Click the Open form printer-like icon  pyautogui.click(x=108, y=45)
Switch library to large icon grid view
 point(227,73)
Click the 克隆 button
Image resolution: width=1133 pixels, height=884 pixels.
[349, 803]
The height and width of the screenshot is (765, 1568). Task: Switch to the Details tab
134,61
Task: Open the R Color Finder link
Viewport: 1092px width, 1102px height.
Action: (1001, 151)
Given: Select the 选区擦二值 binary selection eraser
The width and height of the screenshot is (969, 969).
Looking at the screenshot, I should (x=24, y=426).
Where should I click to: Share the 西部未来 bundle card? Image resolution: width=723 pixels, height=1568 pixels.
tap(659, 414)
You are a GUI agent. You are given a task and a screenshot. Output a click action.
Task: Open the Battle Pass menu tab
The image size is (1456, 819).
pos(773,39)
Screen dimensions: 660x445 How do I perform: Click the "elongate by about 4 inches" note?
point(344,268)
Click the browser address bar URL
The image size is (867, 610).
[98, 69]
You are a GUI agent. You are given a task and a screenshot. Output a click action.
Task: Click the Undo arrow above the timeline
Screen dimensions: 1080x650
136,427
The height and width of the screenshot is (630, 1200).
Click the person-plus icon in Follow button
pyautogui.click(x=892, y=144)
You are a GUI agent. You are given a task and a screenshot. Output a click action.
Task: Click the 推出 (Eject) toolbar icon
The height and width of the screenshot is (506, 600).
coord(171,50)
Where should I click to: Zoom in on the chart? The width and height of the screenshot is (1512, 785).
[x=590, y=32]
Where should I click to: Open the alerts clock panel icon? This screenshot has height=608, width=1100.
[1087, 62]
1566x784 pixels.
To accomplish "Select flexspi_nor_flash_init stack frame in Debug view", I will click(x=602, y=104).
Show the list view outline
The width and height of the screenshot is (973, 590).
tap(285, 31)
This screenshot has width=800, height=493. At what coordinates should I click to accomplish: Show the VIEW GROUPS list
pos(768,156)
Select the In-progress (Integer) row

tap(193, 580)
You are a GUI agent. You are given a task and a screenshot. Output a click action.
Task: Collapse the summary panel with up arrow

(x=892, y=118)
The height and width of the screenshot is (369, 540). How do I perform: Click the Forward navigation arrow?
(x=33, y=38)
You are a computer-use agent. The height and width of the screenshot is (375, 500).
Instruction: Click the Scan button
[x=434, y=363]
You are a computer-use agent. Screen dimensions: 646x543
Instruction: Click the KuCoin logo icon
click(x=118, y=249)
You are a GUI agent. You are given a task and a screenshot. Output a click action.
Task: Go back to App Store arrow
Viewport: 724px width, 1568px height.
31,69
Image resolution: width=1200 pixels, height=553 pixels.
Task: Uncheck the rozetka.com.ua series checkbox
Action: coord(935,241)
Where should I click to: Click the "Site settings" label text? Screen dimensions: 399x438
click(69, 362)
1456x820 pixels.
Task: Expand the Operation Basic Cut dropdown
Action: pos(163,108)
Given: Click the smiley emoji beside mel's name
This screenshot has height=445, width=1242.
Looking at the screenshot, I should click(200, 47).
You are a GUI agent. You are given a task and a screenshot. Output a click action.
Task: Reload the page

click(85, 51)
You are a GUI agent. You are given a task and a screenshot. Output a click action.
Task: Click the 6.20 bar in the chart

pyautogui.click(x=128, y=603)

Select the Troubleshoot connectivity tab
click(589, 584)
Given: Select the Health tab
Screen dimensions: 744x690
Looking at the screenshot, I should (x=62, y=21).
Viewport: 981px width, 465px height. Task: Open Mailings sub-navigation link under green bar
......
• [Stated goal]: Work out how many lines in the rows above contain the string "Switch", matching case exactly. Give only the number.

• [Answer to this task]: 2